After watching this video, I got a better understanding as to why schools have been welcoming students with various disabilities. Teachers now have the proper training so they can adequately support students with diverse needs. Van Brummelen (2009) noted that including exceptional students in the regular classroom as much as possible has been a trend over the past decades (p.207). In regards to exceptionalities, Slavin and Schunk (2017) stated that since each student is different in their learning, behavior, activities, skills, and motivation, having unique programs that will fit individual needs is beneficial (p.234). Having diverse students in the classroom is very challenging. However, Myers, Freeman, Simonsen, and Sugai (2017) stated that establishing and teaching routines so that students know the classroom expectations are important for good classroom management. They also noted that “students with disabilities benefit from direct, explicit instruction in expected behaviors (as cited in Gresham, Sugai, & Horner, 2001).

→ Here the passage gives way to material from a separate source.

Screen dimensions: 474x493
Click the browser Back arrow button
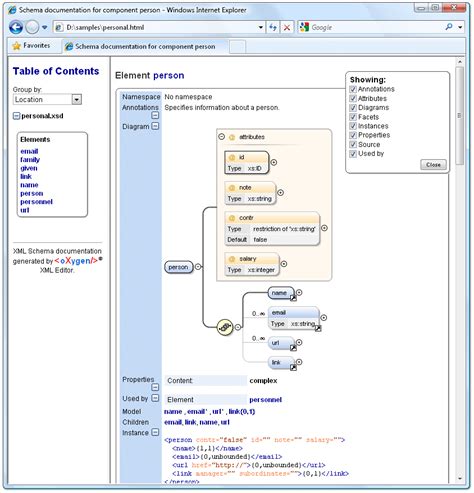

As a substitute teacher, I am grateful to have the opportunity to work with all students including students with exceptionalities. So far, I have worked with students with Moderate Intellectual Disability (MOID) and Emotional Behavior Disorder (EBD) classes. Being able to have hands-on experience with these students in the classroom has allowed me to see that each student has gifts and talents too in their own right. For example, I met a girl who I will describe as having an “angelic voice,” a boy who drew very well, and another boy who was great with computers. Besides their “societal limitations,” they are displaying talents from God. Over the years, my attitude and language have changed because I am able to see beyond their disabilities. Each student regardless of needs and exceptionalities can contribute to society in a unique way whether big or small.

I believe that when taking the biblical approach to welcoming, and nurturing learners with diverse needs or exceptionalities, the following Bible verse is so fitting:

“Moses said to the LORD, ‘Pardon your servant, LORD. I have never been eloquent, neither in the past nor since you have spoken to your servant. I am slow of speech and tongue. The LORD said to him, ‘Who gave human beings their mouths? Who makes them deaf or mute? Who gives them sight or makes them blind? Is it not I, the LORD. Now go: I will help you speak and will teach you what to say” (Exodus 4: 10-12, TNIV).

To accommodate diverse learners, Van Brummelen (2009) suggested that at the start of the year, a teacher should be welcoming and set an engaging and positive tone so that the classroom environment is pleasant and secure (p. 208). In addition, as a teacher, it is important to teach students with or without disabilities that whether in or out of the classroom, let nothing deter them from accomplishing their goals. As a society, we tend to put people especially students with disabilities “in a box” and set limits on them which is such a disservice to everyone. Students with diverse and exceptionalities deserve a fair shake in the classroom and in society. Finally, each student is created in the image of God with a purpose and has unique gifts despite their special needs (Van Brummelen, 2009, p.205; as cited in Anderson, 2003, p.25).

Meyers, D., Freeman, J., Simonsen, B., & Sugai, G. (2017). Classroom management with exceptional learners, Teaching exceptional children, 49 (4), 223-230. doi.:10.1177/0040059916685064.

Slavin, R. E., & Schunk, D.H. (2017). Learning theories: EDUC 500 (1st ed.). Boston, MA: Pearson.

Suffer the Little Children: Pennhurst Pennsylvania State Home for Disabled Children (1968) [Video File]. Retrieved from…

Van Brummelen, H. (2009). Walking in the classroom: Christian approaches to learning and teaching (3rd ed.). Colorado Springs, CO: Purposeful Design.